Human Culture – The Microcommunities of Your Workplace
I have just finished reading Mark W. Schaefer’s terrific book, Marketing Rebellion: The Most Human Company Wins. In Mark’s book, he describes the disappearance of the traditional sales-funnel (know, like, trust, buy, refer) and the ‘marketing rebellion’ where the customer of a business is now their marketing department – for better or for worse.
As a business owner, I am interested in learning about new business trends. The focus of Mark’s book appealed to me immediately.
In Chapter 9, there is a standout quote by Hugh MacLeod.
“If you talked to people the way advertising talked to people, they’d punch you in the face.” Hugh Mcleod
My attention riveted to the story of the Cycladic Islands.
Cycladic Islands of Greece
Mark went on holiday to the stunning Cycladic Islands of Greece, the cradle of civilization. All 200 islands were formed by volcanic activity millions of years ago and have similar landscapes, vegetation, and climate. Look from any vantage point and see the neighboring islands. Imagine different cultures that close together.
And yet, he says, they are all so different.
Over the years, each of the tiny islands developed its own microclimate of food. Their art, history, customs, and stories are endless sources of local pride. No matter where you turn, everybody on each island knows each other and they are all waving, chatting and laughing. Who knew you could visit the 20 most inhabited islands in the chain and find 20 fascinating and completely different microclimates?
As I continued to read Mark’s description of these islands, my mind wandered, and I began to realize that what he was describing was a metaphor for many workplaces.
No Human Culture is the Same
A typical workplace is made up of many groups of employees who tend to spend time together. They may be a physical team, or simply developed social connections and attachments to each other. The stronger groups might even appear as cliques to the outside.
We have worked where these cliques have developed into very tight communities – or micro-communities. They tend to have their own unique way in which they do work. Others employees can find this very difficult.
Like inhabitants of any small island, communication in these groups travels quickly. Sharing a strong history and bonds of trust, there is a wariness of strangers. Does any of this sound familiar to you? Have you worked in an organization where such an ‘island community existed? Some groups may have appeared and or really worked to be, unique compared to others?
Micro-communities Within Your Organization
In his description of the islands, Mark connects marketers to these microcultures in order to sell their products and services.
For me, the story illustrates the experience of a new employee in an organization. They approach the group of ‘islanders’ as a new member. To the members of the group though, this person is an ‘outsider’ and the ‘islanders’ are wary and skeptical of their presence. The islanders’ control who has access to them and who doesn’t. So what is an outsider to do in order to gain access and acceptance?
Ask the Humans – Talk to the Islanders!
Mark’s solution was simple: “Ask the islanders!”
He surmises, “What if we asked the islanders, “hey how do I get an invite to the island?”
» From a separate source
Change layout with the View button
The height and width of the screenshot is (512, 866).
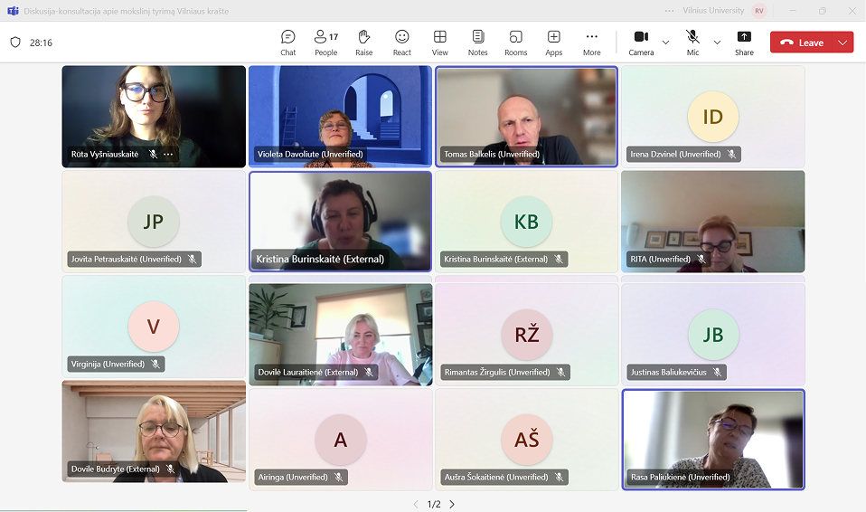point(439,43)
He suggests that the answer might look something like this:
- Be a friend.
- Learn about us.
- Be interested in us.
- Do something useful.
- Respect us.
- Come alongside us in order to be there when we need you.
- Show us that you understand our values.
- Share experiences that show us what your life is like beyond our limited view of this island.
- Don’t tell us you’re great and that you belong here. We must see it as well.
- Never annoy us or show up uninvited – that’s rude.
Groups that have their own unique microclimate. Newbies often struggle trying to break in. Maybe we need to approach it with more grace?
What happens in your workplace?
Do your new members feel welcome? How do you know? How do they feel engaged and valuable to the other islanders and the island’s purpose? (or work and human culture at work?)
We know the benefits of having engaged employees (islanders):
Offer boost of productivity. Those who are engaged and invested in their roles produce 21% more effective results. Disconnected employees work less, cost money and demotivate others.
Engaged employees are less likely to quit. Unwanted turnover is expensive and difficult. If your employees are invested in your workplace and they’re happy in their role, they’re far less likely to leave.
Welcomed and engaged employees are positive. Negative feedback surfaces more than positive, which is why it’s important to engage with employees and give them a reason to feel proud and relevant at work.
The human culture is more creative. Unique ideas don’t equate to creativity. Remarkable ideas connect conditions or things that exist in new ways. Creative problem solving breathes new possibilities into work.
Ultimately, engagement leads to a healthier and more creative workplace (island), where employees (islanders) want to contribute meaningfully.
It is time to think about how your island welcomes outsiders.